Make no mistake, I will not be seduced by position or status but instead I will strive to be a Labour leader who brings the focus of Parliament onto what matters to people’s everyday lives, working with our council leaders, the trades unions, grassroots organisations, ordinary people and Scottish communities fighting against cuts. The Scottish Labour Party under my leadership will at all times represent the interests of the many and not just a privileged few.

We need to build a society that values everyone with equality, a society that tackles the levels of poverty and inequality that scar Scotland, and a society that invests in our people, our industries and our public services. The Scottish Labour Party is the only mass political party that promises to do that. As a result, we are reaching out to those people who have lost faith in politics, including lost Labour voters. We are acting as a bridge as well to those young people who are joining the party in large numbers, enthused by our new sense of movement and radicalism.

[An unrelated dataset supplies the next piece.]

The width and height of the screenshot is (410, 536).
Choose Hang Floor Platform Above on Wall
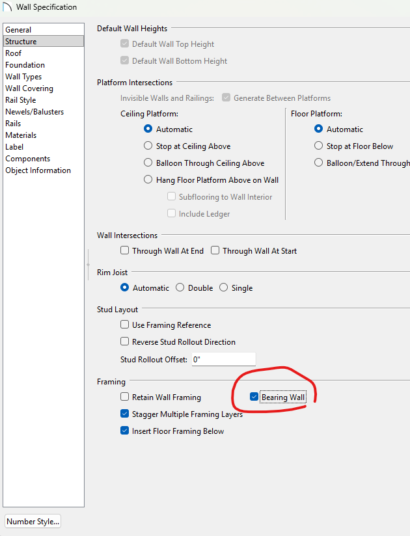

We saw in June, under the principled leadership of Jeremy Corbyn, that our message of progressive taxation, of redistributing power as well as wealth, and of expanding common ownership, including public, municipal and cooperative ownership, resonated with the electorate. We now have to build on that progress; we have to spread our message of hope and optimism. We need to relentlessly communicate what a Labour Government at Westminster will do to help transform Scotland and so fight to remove the Tories from office – all the while exposing the failures of the SNP in Scotland. And we need to win support for our vision of the different and better future we could build with the election of a Scottish Labour Government. We are in a new age of politics. The consensus of market-driven politics is being rejected. People are citizens not merely consumers. They want hope and they want real and radical change that works for the many not the few. That is what I intend the Scottish Labour Party will deliver.